# [What to work on]
Work out how many lines in the data below contain the string "right", and reply with that figure alone.

# [Collected data]
════════
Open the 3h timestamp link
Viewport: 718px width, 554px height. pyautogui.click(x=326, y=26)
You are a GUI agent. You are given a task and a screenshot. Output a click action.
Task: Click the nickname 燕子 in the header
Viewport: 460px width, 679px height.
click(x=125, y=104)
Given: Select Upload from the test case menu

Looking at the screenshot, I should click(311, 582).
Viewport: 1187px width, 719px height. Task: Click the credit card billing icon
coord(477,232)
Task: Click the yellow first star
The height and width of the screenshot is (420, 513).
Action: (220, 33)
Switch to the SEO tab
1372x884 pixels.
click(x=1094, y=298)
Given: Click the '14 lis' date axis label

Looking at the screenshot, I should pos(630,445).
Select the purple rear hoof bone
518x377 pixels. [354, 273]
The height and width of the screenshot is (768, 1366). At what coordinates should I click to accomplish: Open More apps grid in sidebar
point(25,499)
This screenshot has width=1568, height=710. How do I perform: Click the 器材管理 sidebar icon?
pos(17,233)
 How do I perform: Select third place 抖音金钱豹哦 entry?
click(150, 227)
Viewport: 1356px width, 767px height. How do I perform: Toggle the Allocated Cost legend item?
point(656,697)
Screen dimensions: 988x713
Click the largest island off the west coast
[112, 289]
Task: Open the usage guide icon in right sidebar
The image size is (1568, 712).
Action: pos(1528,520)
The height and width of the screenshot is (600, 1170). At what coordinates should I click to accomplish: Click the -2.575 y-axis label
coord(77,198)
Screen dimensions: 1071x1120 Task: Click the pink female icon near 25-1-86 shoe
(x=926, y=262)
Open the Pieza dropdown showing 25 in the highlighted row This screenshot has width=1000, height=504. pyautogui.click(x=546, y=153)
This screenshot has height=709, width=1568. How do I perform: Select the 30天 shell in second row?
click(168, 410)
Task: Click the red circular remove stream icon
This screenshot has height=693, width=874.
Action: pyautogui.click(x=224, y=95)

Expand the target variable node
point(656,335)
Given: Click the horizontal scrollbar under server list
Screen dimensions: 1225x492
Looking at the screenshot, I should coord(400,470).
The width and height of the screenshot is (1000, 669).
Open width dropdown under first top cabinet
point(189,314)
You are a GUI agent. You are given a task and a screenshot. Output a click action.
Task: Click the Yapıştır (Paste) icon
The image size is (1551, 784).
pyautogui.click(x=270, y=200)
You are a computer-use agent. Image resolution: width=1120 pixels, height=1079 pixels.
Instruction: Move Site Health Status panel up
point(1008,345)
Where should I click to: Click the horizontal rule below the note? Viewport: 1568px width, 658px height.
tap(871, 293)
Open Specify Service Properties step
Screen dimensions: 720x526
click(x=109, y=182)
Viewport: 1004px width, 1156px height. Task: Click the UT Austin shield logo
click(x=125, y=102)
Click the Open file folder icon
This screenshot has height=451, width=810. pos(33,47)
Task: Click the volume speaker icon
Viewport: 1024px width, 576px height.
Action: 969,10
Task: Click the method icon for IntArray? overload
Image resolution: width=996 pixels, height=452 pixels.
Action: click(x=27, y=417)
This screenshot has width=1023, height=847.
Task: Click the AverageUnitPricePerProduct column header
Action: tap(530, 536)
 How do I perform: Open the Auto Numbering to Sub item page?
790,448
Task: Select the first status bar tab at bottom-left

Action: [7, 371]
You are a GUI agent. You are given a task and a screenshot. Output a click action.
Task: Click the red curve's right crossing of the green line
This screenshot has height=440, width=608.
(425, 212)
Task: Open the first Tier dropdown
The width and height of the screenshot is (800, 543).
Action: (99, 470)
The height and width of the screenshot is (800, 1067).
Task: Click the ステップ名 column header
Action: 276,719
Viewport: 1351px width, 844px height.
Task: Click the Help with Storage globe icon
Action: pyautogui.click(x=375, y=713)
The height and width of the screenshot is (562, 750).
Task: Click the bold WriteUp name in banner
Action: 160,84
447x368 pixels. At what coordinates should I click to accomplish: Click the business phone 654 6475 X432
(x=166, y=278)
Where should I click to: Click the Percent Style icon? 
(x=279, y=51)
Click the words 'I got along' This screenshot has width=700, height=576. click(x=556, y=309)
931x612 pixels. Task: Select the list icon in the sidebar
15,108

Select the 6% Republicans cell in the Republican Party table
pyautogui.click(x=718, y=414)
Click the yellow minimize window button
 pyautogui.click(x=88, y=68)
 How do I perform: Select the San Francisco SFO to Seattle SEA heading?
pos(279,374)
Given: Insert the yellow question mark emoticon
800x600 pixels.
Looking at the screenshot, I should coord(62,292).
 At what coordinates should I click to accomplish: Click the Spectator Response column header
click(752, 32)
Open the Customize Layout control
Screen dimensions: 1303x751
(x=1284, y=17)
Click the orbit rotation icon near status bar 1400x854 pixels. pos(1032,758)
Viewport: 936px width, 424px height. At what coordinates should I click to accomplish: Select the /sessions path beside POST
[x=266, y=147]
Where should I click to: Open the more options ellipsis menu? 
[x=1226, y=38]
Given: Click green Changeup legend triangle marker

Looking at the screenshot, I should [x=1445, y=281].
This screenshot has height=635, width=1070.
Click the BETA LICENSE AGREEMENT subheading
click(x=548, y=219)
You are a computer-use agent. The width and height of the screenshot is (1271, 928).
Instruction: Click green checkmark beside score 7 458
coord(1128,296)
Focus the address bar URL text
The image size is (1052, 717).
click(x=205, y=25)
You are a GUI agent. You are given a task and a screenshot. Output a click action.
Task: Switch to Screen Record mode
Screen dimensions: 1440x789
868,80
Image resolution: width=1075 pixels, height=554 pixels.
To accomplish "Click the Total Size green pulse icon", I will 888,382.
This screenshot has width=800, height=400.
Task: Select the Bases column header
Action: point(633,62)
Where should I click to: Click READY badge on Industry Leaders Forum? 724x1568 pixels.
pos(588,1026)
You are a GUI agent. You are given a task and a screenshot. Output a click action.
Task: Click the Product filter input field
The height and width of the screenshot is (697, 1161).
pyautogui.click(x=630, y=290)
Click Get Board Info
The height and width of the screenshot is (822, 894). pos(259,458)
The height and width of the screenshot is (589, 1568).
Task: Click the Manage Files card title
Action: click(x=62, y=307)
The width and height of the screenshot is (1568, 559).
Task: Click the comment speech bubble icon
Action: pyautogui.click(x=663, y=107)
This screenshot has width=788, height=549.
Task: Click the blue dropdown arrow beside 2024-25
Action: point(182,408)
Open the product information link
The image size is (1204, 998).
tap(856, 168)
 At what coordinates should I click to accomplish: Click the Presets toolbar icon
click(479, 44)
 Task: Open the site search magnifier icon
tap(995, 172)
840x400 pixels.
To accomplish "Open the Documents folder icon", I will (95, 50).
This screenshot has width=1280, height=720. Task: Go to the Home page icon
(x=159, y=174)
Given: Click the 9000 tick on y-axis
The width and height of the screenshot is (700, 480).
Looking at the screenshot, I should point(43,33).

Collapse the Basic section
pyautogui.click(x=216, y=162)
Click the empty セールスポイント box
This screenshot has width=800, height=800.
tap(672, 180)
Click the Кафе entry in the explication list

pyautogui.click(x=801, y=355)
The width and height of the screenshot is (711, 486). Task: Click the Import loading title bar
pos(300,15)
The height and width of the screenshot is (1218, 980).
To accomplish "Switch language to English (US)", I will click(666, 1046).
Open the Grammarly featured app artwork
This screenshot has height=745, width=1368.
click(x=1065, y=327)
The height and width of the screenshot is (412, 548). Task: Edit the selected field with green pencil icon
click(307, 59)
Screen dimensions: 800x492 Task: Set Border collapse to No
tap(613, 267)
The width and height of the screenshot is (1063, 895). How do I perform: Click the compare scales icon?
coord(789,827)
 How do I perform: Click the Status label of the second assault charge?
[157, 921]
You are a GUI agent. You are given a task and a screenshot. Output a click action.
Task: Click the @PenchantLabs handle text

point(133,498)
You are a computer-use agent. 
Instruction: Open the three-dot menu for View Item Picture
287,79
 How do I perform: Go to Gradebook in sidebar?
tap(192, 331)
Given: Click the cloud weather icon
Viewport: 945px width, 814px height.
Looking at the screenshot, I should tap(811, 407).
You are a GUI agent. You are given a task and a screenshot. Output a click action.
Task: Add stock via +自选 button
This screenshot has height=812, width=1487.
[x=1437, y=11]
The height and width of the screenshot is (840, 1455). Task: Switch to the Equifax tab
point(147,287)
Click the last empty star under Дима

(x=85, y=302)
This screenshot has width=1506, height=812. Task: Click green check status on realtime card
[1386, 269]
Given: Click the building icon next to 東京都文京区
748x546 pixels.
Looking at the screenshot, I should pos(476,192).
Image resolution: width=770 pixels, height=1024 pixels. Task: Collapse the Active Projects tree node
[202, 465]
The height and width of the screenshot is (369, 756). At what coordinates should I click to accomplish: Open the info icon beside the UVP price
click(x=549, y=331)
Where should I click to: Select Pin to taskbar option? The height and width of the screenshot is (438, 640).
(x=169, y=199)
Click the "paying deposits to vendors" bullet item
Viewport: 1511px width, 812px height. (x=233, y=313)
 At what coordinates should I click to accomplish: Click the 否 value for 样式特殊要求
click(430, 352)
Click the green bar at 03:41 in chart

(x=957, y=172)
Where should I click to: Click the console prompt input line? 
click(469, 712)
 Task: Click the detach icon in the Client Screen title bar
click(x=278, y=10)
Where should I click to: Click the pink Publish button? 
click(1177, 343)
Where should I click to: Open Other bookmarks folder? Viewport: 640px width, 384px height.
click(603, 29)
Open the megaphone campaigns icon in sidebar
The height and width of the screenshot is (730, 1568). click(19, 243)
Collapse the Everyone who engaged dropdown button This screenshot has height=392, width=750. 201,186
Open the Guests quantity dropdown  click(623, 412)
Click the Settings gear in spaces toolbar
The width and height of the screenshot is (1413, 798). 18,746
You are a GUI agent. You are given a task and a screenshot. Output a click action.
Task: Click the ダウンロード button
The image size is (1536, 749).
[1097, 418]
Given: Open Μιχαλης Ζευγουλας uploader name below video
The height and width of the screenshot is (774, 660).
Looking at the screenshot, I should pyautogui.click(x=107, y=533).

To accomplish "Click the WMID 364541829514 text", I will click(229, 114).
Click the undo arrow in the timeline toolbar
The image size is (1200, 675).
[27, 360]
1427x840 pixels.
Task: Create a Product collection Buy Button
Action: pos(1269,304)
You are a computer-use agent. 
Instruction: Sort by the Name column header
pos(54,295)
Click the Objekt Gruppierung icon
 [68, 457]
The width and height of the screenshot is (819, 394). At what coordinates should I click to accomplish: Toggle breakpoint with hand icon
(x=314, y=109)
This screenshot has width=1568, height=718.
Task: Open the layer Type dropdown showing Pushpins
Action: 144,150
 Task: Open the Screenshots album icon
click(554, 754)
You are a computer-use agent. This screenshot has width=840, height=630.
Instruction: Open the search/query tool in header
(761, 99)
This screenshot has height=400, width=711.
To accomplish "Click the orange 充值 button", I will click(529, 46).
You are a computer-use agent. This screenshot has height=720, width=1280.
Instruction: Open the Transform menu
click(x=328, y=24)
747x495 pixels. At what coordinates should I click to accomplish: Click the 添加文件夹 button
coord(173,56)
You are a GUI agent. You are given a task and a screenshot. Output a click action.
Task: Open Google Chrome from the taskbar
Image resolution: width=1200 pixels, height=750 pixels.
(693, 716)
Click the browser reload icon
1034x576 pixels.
════════
# [Response to this task]
2